## Zur Aufgabe
Gib aus dem Textauszug über die Lage der Familie im Lager Suhl den Abschnitt wortgetreu wieder, der mit „Brief der Familie“ beginnt und bis einschließlich „zu Tag schlechter.“ reicht.

## Textauszug
Laut EU-Aufnahmerichtlinie Artikel 21 & 22 hätten die besonderen Bedarfe der Mutter und der Familie rechtzeitig identifiziert und berücksichtigt werden müssen. Ihre Bedarfe wurden massiv missachtet, wie ein Brief und die Schilderungen der Familie eindrücklich beschreiben. Laut § 47 AsylG (Aufenthalt in Aufnahmeeinrichtungen) dürfen Familien mit minderjährigen Kindern nicht länger als 6 Monate dazu verpflichtet werden, in der Erstaufnahmeeinrichtung zu leben.

Das Land Thüringen und untergeordnete Verantwortungsträger:innen befinden sich im konkreten exemplarischen Fall – wie in weiteren Fällen aktuell und zuvor – nach Einschätzungen von Lager-Watch Thüringen und Expert:innen im permanenten Rechtsbruch mit geltendem Recht. Ihre Lebensumstände beschreibt die Familie in einem Brief vom 9. Mai selbst. Der Brief liegt Lager-Watch Thüringen im Original auf Farsi vor.

Wir haben den Brief des Familienvaters und der Familie übersetzt, anonoymisiert und angepasst:

Brief der Familie vom 9. Mai 2022 mit Nachtrag vom 10. Mai 2022

Ich bin N. aus Afghanistan und lebe seit mehr als sechs Monaten mit meiner Frau und meinem Sohn im Lager in Suhl. Meine Frau sitzt im Rollstuhl und hat viele körperliche und psychische Probleme, die regelmäßig von Fachärzten überwacht werden sollten. Im Lager Suhl sind die medizinischen Einrichtungen sehr begrenzt und der Zustand meiner Frau verschlechtert sich von Tag zu Tag. Nach dem Gesetz, von dem die Sozialbetreuung des Lagers spricht, müssen wir an eine feste Adresse ziehen und uns in der Stadt anmelden, damit wir krankenversichert sind und einen Spezialisten aufsuchen können, aber dieser Prozess dauert dann noch Monate, sagen sie, und die Situation meiner Frau und meiner Familie wird von Tag zu Tag schlechter.

## Material

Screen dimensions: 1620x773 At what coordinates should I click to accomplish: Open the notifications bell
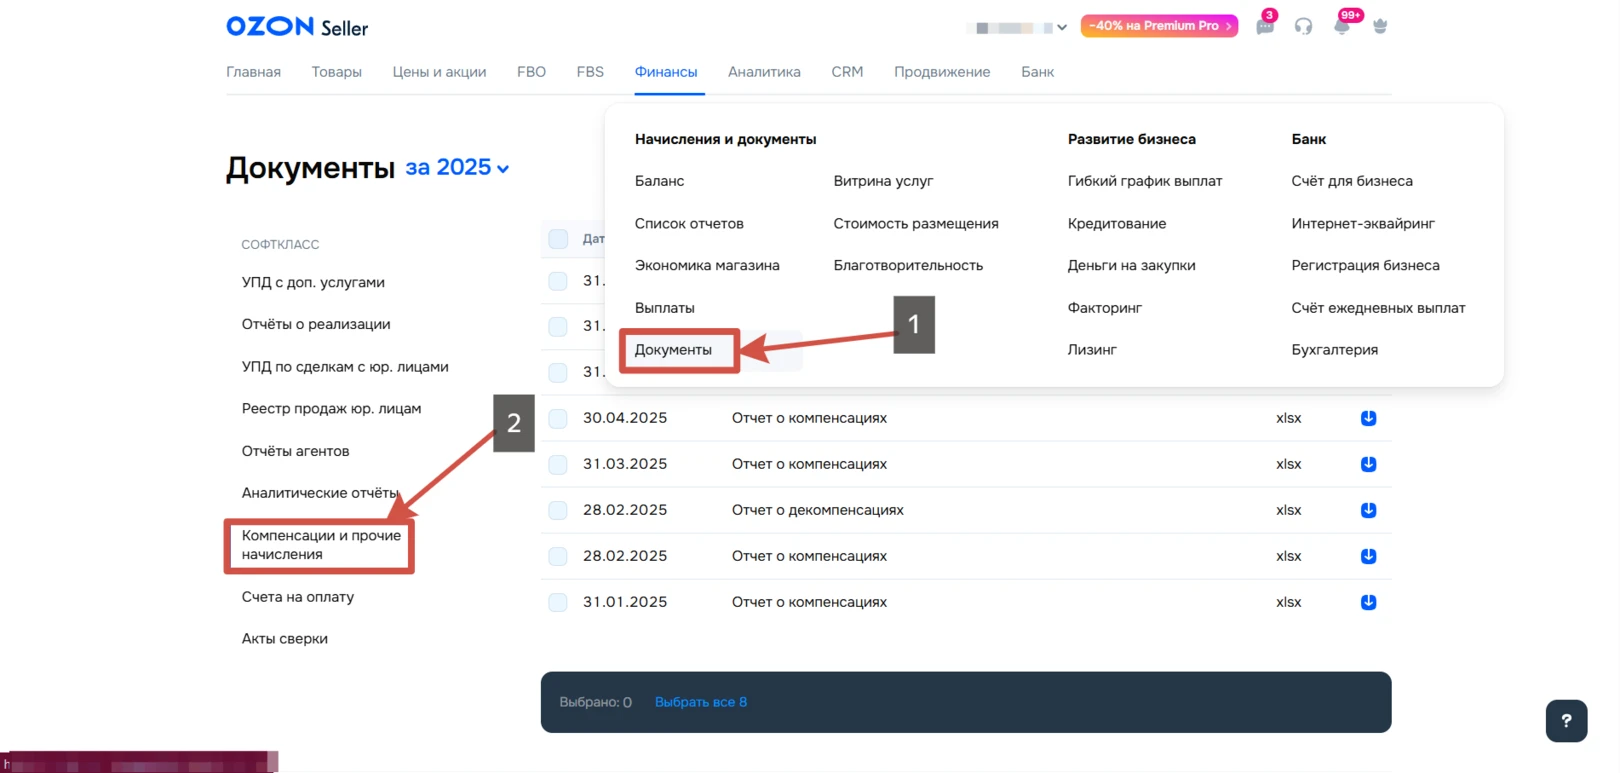coord(1342,27)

## Antwort
Brief der Familie vom 9. Mai 2022 mit Nachtrag vom 10. Mai 2022

Ich bin N. aus Afghanistan und lebe seit mehr als sechs Monaten mit meiner Frau und meinem Sohn im Lager in Suhl. Meine Frau sitzt im Rollstuhl und hat viele körperliche und psychische Probleme, die regelmäßig von Fachärzten überwacht werden sollten. Im Lager Suhl sind die medizinischen Einrichtungen sehr begrenzt und der Zustand meiner Frau verschlechtert sich von Tag zu Tag. Nach dem Gesetz, von dem die Sozialbetreuung des Lagers spricht, müssen wir an eine feste Adresse ziehen und uns in der Stadt anmelden, damit wir krankenversichert sind und einen Spezialisten aufsuchen können, aber dieser Prozess dauert dann noch Monate, sagen sie, und die Situation meiner Frau und meiner Familie wird von Tag zu Tag schlechter.